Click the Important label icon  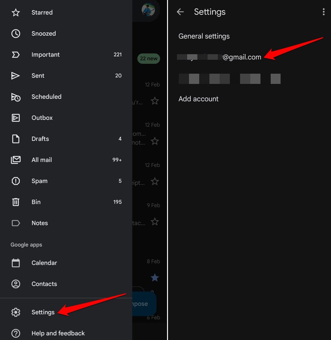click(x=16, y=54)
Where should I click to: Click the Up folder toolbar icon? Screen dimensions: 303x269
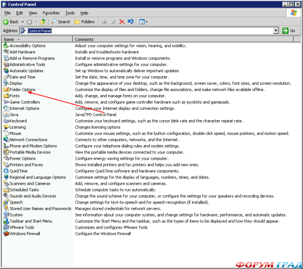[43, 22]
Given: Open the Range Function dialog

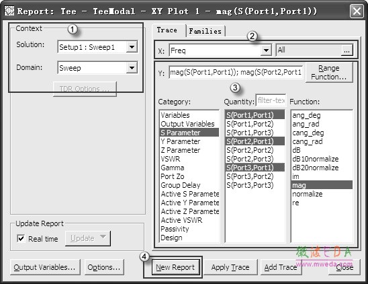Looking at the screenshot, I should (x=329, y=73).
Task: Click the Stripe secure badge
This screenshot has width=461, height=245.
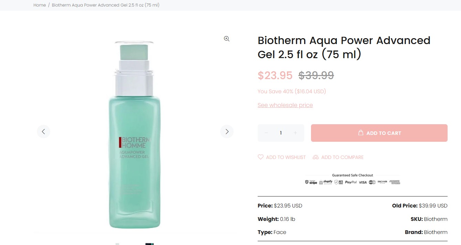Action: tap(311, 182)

○ ○ ○ ○ ○

Please duplicate the lines from the one containing "Task: Click the Stripe secure badge" through the last line above, both included, word for word and without the pictures.

Task: Click the Stripe secure badge
This screenshot has width=461, height=245.
Action: tap(311, 182)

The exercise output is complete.